Unable to answer, Rex’s mouth began opening and closing, suffocating, watching helplessly as life was squeezed out of his mortal frame. The portal gun Paradox held began deteriorating, floating away into the dark.
“We both know you are not as clueless as our mutual dear friend. Ben could claim ignorance, but you certainly can’t. Tell me, how long do you believe you could meddle with the fabric of reality and get away with it?”
In his veins, his nanomachines vibrated, held still by the unseen power emitted by the creature before him. He could not construct weapons to defend himself against the interdimensional onslaught. Rex’s body threatened to burst like a bloody grape, rippling, his pulse throbbing in his temples, pounding behind his eyelids. He couldn’t even scream.
“Or, perhaps it is cluelessness. How could I expect you to know any better when your foolish bloodline had the idea to meddle with the fabric of your own reality? One tragic accident, and your family would have been responsible for completely undoing your entire realm.

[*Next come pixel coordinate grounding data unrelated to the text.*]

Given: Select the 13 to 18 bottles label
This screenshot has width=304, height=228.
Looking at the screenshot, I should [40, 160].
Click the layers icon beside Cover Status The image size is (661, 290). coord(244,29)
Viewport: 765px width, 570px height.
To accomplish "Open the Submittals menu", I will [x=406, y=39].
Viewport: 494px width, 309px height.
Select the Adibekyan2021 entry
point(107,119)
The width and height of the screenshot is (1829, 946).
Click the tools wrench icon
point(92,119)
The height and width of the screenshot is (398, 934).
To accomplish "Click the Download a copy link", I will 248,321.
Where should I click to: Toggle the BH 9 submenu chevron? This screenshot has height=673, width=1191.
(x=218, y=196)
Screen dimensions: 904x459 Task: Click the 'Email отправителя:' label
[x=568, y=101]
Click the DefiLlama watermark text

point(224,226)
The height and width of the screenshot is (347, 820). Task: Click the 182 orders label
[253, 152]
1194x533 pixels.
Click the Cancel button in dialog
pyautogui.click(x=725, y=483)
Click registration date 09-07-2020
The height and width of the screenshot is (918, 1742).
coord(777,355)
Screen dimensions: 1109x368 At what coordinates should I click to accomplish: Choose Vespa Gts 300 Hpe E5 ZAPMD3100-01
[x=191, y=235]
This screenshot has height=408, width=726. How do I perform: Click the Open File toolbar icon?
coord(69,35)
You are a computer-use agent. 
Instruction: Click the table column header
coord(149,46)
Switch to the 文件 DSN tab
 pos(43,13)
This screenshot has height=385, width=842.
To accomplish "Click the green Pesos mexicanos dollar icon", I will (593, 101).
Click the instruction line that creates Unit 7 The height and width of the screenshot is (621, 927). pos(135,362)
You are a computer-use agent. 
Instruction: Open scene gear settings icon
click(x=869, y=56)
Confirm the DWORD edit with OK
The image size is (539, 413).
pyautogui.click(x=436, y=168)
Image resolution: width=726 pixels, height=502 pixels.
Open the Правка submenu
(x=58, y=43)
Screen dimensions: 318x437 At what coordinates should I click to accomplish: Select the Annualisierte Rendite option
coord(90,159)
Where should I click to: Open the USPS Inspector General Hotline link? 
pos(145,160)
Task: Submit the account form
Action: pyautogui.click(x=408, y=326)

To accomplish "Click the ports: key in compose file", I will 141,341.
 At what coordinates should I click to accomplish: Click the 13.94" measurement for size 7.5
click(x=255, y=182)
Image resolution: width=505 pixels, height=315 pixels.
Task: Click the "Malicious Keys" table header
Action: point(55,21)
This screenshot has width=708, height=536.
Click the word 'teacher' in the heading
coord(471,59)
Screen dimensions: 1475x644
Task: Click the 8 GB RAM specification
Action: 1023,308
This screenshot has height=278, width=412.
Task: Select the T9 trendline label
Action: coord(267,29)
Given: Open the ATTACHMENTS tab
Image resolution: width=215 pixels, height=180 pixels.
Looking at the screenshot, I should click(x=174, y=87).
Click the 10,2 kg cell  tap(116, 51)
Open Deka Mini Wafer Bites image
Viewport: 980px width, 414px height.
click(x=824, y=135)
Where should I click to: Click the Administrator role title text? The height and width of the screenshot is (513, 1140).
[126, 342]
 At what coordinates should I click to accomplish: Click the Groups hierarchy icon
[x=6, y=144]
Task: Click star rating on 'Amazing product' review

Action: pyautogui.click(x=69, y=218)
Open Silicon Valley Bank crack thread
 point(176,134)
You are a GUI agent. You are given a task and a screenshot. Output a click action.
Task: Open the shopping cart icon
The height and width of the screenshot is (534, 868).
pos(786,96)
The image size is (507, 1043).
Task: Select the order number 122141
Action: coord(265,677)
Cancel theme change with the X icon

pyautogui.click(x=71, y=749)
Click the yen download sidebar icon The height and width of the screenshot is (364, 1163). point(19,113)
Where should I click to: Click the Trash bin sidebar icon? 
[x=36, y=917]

“Here, there are standards we all must abide by, Dr. Salazar. Unlike your lot, we don’t alter space-time on a whim. Everything has its place in this universe and for good reason. Not even I can change that. Do you understand?”
He spoke sternly, as if the world Rex belonged to was beneath him: worthless, insignificant, and low quality.
In Ben’s world, there were standards.
“I assure you, it’s not out of malice when I tell you there is no happy ending for you here, Rex. Your presence disrupts the timestream. Go home. If you care at all about Ben, you’ll preserve his world and do him the cruel mercy of never seeing him again.”
Paradox stepped closer. Blood began leaking out of Rex’s ears and eyes, dripping down his nose. His eyes rolled to the back of his head, only the whites visible under the crushing torture. His ribs began to ache, every bone creaking as Paradox invaded his personal space to drive the point home.
“And if you don’t care enough about Ben to do that much, then I’ll ensure you never interfere with this world again. Permanently. As I said, you are not my responsibility. I couldn’t care less what becomes of you.”
Without leaving a trace, he vanished, but his warning hung in the air, an interdimensional ghost that would haunt Rex for as long as he remained. He crumpled to his knees, falling onto his palms, taking large lungfuls of air. The blood trickled from his face, mixing with his tears of asphyxiation. Coughing, he worked at composing himself, spitting up flecks of red. He reached up to wipe his face on his sleeve. Fear should have been running through him, but he couldn't find it. Instead, he felt like a teenager all over again, chastised by an angry parent. All he could do was roll over onto his back in the empty void, laughing hysterically at the idea.
A fatal flaw that marked him and all of his ancestors was how they never knew when they were flying a little too close to the sun. Unfortunately, he took after his parents in that regard. Rex persisted portal hopping, playing a perpetual game of cat and mouse with Ben’s resident Time Walker.